Additional guidance through regulation may drive further interest in opportunity zone investments, as some investors have remained on the sidelines due to a lack of clarity around certain aspects of the original legislation.

"It's possible that the program may be modified to give priority to improving infrastructure, supporting small businesses, enhancing community development and other similar initiatives," Malone said.

There is also an effort in Congress to extend the program, presumably to compensate for the slow rollout of its regulations. In February, Reps. Tim Burchett of Tennessee and Henry Cuellar of Texas, a Republican and Democrat, respectively, introduced a bill called the Opportunity Zone Extension Act of 2021 (H.R. 970).
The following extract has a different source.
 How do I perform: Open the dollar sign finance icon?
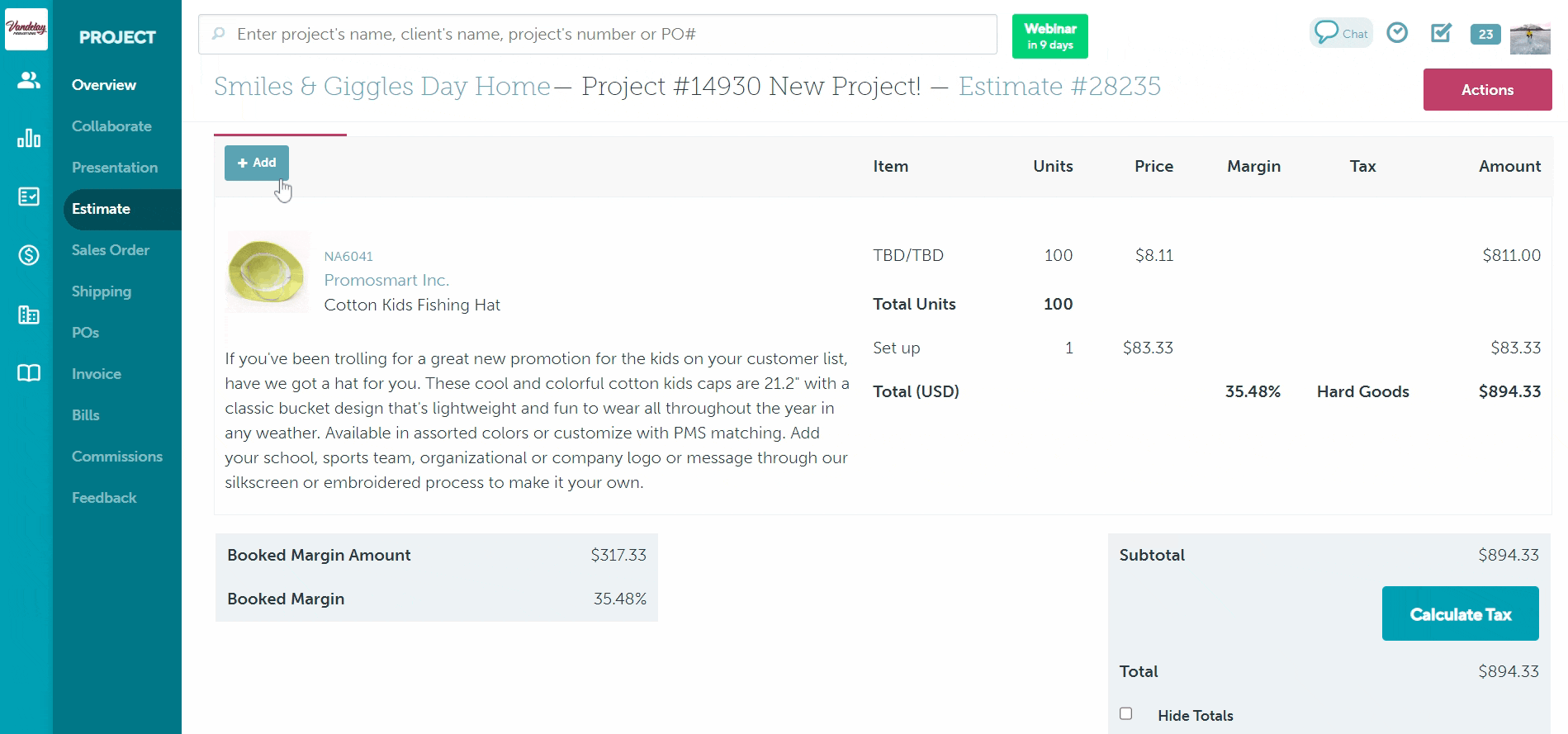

The bill focuses entirely on extending the program from the end of 2026 to the end of 2028.

A final uncertainty for OZs is in the form of the 2020 U.S. census. With the new census, the boundaries of many census tracts changed and others were merged or disappeared altogether. About 15% of the 2010 tracts designated opportunity zones in 2018 don't exist anymore.

What that will mean for the program isn't clear yet, since the Biden administration hasn't set a timeline for determining eligibility for new or modified census tracts for the OZ program.

“Extending this program would give investors additional time to provide meaningful financial support to businesses and create ... good paying jobs in Opportunity Zones,” Burchett said in a statement, while Cueller characterized the measure as a way to support underdeveloped communities and accelerate the U.S. economy’s recovery from the coronavirus pandemic. 

As yet, Congress has taken no action on the extension, which has been referred to the Ways and Means Committee.

“Biden is likely going to look to mend, not end, opportunity zones and try to find a way to respond to the legitimate criticisms,” CalOZ President Kunal Merchant told Bisnow shortly after Biden took office. “I think that gives investors a sense of comfort and stability that the program is going to return to its bipartisan roots.”

CLARIFICATION, MAY 14, 12:35 P.M. ET: Matthew Malone was speaking as ADISA president. His title has been changed in the text to reflect that.